Where they sign a contract for services with your business (which they should) as a limited company, it’s their limited company who contracts with you, not the individual freelancer/contractor/ consultant.
This means that any IP generated by the freelancer/contractor/consultant in their individual capacity is not properly covered by the contract for services; without an additional assignment document, ambiguity arises around who owns those particular rights.
While it’s typically intended, and usually clear, from the terms of any well-written contract for services, that the customer should own the IP in the work that the consultancy creates, (regardless of how that company manages the performance of the agreed services), it’s never advisable to leave these additional rights relating to individuals unaccounted for.

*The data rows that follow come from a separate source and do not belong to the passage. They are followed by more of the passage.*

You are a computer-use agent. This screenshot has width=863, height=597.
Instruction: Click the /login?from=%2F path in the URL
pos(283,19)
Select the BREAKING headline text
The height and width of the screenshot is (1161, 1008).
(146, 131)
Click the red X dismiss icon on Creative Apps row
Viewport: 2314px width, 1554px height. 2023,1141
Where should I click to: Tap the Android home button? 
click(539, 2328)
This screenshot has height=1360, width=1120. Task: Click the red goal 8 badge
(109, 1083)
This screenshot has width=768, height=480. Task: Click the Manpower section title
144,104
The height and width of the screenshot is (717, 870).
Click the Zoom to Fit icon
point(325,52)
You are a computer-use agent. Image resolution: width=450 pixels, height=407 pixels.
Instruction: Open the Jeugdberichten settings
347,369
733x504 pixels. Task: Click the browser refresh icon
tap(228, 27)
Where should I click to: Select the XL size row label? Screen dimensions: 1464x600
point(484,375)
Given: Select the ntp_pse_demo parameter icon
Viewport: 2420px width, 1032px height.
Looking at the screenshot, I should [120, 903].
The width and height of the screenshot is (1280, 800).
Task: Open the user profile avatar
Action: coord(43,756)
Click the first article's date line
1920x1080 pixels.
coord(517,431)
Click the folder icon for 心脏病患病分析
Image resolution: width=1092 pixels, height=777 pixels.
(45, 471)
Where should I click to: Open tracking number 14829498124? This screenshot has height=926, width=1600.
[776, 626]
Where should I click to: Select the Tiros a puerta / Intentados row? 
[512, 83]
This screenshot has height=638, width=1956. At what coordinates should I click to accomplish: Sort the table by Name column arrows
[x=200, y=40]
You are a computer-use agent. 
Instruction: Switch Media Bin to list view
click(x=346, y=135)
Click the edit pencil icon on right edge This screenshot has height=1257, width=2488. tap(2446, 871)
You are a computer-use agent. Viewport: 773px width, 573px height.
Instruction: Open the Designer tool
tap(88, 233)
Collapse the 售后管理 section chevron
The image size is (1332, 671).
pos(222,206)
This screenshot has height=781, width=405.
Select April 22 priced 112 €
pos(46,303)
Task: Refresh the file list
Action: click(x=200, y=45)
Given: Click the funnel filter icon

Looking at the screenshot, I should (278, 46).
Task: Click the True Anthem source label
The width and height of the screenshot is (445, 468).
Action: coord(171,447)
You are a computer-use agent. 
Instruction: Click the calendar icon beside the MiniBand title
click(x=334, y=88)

By signing this letter, the consultant assigns to your company absolutely all rights, title and interest in any intellectual property rights relating to the IP that they create in connection with the services they provide for your business.
This letter is executed as a deed.
Deeds are contracts, but with the inclusion of witnesses in the signature provisions they help make clear that all the signing parties fully understood what they were signing and that they intended to agree to the terms set out in the deed.
This template letter accompanies our template contract for services: services provided by a consultancy company and remedies that position by providing clear certainty about who owns what – most importantly, by evidencing that any IP created by an individual freelancer will belong to the instructing customer, unless this letter specifically carves anything out.